## Assignment
Among the entries below, please repeat exactly and only the lines from the line containing "Instruction: Open the 帮助(H) help menu" to the line containing "Given: Click the user profile avatar", both lines included.

[Records contained in a dataset]

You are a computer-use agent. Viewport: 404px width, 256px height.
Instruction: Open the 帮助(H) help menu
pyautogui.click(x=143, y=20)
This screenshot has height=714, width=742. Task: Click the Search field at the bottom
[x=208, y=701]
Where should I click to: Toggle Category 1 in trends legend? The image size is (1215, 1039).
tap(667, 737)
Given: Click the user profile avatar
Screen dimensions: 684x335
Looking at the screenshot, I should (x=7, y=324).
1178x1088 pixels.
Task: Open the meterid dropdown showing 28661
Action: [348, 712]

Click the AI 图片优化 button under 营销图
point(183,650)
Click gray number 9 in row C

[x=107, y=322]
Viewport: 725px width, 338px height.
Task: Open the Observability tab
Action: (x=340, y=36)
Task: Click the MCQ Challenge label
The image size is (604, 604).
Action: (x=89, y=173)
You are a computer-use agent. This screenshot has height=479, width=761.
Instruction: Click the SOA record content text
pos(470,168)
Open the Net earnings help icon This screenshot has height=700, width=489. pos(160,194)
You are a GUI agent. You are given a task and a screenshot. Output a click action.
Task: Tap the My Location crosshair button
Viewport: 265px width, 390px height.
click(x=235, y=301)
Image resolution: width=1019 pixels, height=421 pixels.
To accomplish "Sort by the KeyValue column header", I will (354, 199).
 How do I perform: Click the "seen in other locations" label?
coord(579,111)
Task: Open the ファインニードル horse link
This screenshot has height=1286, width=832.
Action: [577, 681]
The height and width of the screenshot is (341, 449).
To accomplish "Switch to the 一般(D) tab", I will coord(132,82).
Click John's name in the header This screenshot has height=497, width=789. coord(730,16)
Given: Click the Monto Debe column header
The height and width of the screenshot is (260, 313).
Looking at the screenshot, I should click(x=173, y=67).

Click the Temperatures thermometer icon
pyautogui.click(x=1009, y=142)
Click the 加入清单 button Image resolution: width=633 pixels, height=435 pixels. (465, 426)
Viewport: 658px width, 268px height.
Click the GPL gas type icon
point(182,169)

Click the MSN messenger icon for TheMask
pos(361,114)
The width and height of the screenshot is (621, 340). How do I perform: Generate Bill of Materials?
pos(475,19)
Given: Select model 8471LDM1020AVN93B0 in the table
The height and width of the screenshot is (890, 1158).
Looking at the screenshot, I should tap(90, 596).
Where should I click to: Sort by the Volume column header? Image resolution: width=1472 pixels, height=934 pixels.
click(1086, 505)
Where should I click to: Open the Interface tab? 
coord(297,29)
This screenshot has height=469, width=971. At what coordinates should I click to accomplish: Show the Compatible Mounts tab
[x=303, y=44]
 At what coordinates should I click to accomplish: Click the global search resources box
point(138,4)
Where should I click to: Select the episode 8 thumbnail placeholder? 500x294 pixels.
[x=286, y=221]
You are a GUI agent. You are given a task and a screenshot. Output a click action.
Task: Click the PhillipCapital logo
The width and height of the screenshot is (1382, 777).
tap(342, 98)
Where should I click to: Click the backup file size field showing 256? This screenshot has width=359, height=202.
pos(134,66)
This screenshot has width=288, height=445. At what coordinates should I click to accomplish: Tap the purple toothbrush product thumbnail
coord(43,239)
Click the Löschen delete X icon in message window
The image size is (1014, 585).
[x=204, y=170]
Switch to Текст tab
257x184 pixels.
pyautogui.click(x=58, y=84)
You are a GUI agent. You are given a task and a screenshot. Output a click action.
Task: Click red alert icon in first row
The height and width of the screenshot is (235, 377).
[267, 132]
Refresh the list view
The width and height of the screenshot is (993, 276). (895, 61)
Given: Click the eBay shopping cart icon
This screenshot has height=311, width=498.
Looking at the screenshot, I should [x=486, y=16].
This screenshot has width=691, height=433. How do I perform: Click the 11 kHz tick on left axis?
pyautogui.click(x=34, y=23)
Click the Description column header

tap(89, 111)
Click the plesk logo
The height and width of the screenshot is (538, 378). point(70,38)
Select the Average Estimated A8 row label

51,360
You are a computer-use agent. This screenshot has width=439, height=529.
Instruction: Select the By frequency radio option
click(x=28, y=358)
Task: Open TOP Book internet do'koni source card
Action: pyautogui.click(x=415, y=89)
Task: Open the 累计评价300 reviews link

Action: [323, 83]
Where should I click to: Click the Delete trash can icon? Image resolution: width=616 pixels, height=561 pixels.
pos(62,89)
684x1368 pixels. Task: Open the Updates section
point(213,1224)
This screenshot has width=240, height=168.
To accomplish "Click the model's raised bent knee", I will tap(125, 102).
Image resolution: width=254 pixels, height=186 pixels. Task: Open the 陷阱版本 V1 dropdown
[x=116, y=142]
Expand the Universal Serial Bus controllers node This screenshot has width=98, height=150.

## Response area
Instruction: Open the 帮助(H) help menu
pyautogui.click(x=143, y=20)
This screenshot has height=714, width=742. Task: Click the Search field at the bottom
[x=208, y=701]
Where should I click to: Toggle Category 1 in trends legend? The image size is (1215, 1039).
tap(667, 737)
Given: Click the user profile avatar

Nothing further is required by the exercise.